Restrizione calorica, dieta mima digiuno, longevità e benefici per la salute

In Sardegna sono davvero longevi: il segreto è probabilmente nella contemplazione delle viti appena potate! O magari in uno stile di vita meno frenetico e in un’alimentazione meno ricca. La seconda che ho detto, probabilmente.

In definitiva quello che emerge dai dati attualmente disponibili, riguardanti vari protocolli di digiuno intermittente, è che la restrizione calorica può migliorare molti marcatori di rischio per patologie cardiovascolari, varie forme tumorali e patologie neurodegenerative. Non abbiamo però dati significativi relativi alla longevità, possiamo soltanto sottolineare che sia probabile un qualche effetto, che però rimane molto difficile da indagare e quantificare. Il quadro è promettente e probabilmente molti lavori verranno: invecchiare in modo sano interessa a tutti.

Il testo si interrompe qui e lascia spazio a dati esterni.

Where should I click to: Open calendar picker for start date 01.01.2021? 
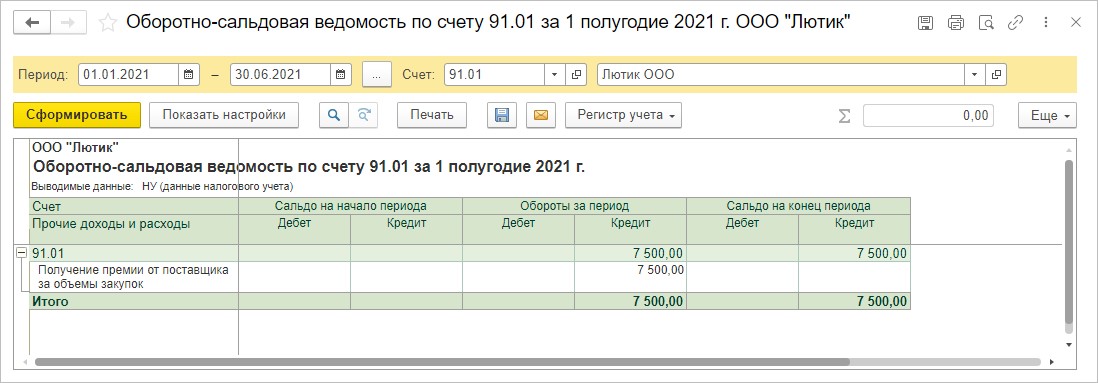[x=188, y=74]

Per cogliere certi benefici non è però strettamente necessario darsi a digiuni mensili o ridursi alla fame: per la maggior parte della popolazione basterebbe mangiare un po’ meno e magari muoversi un po’ di più. Certo, il digiuno non va più demonizzato come si faceva fino a qualche anno fa, ma è ancora prematuro considerarlo uno strumento terapeutico. Eventuali applicazioni, in soggetti che presentino particolari patologie, devono essere fatte in sicurezza, su indicazione di professionisti preparati, valutando il protocollo adeguato alle effettive necessità e allo stile di vita del paziente.

Intanto, mentre attendiamo dati più approfonditi, possiamo cominciare a ispirarci un poco a quei signori che vivono nelle zone blu: non potremmo che trarne vantaggi.